Figure 4.

Biophysical regulation of muscle stem cells in aging. (a) Tissue elasticity, the biophysical property of tissues and cell culture materials most commonly associated with effects on cell proliferation and differentiation, both in stem cells from skeletal muscle and other tissues, is typically characterized by a Young's modulus (E). The Young's modulus describes the elastic deformability of a material, and is proportional to the amount of force (stress) required to achieve a given deformation (strain). Characteristic tissue elasticities include brain and mammary glands (E = ∼1 kPa), adipose (∼5 kPa), skeletal muscle (∼10−30 kPa, and precalcified bone (∼50 kPa)^102,113 Tissue culture substrates such as polystyrene and glass have typical Young's moduli of ∼10⁶ kPa (ref. 114). In aging and muscular dystrophy, skeletal muscles become progressively fibrotic, resulting in increased rigidity^92,93. (b) For muscle stem cells from aged mice, a soft 12-kPa matrix (mimicking the rigidity of healthy skeletal muscle³¹) supports muscle stem cell self-renewal expansion in synergy with targeted inhibition of the p38α/β MAPK signaling pathway²⁹. A soft matrix alone supports aged MuSC maintenance whereas a stiff (10⁶ kPa) matrix induces the differentiation of aged MuSCs. Cells sense the rigidity of their surrounding substrate through a variety of adhesion-dependent signaling pathways, which result in cellular deformations (for example, elongation) and transcriptional responses.

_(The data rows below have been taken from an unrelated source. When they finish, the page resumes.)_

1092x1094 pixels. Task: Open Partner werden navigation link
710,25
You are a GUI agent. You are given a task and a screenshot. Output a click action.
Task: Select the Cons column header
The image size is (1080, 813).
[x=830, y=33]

Across many cell types, substrate rigidity is sensed by integrin clustering and focal adhesion stabilization, which yields prolonged activation of both canonica MAPK pathways (p38, ERK, JNK) and Rho/Rho-associated kinase (ROCK) signaling and subsequent myosin II–mediated cytoskeletal reorganization, leading to YAP/TAZ transcription factor translocalization¹¹⁵. Together, these and other adhesion-activated signaling pathways confer sensitivity to matrix stiffness in numerous cell types.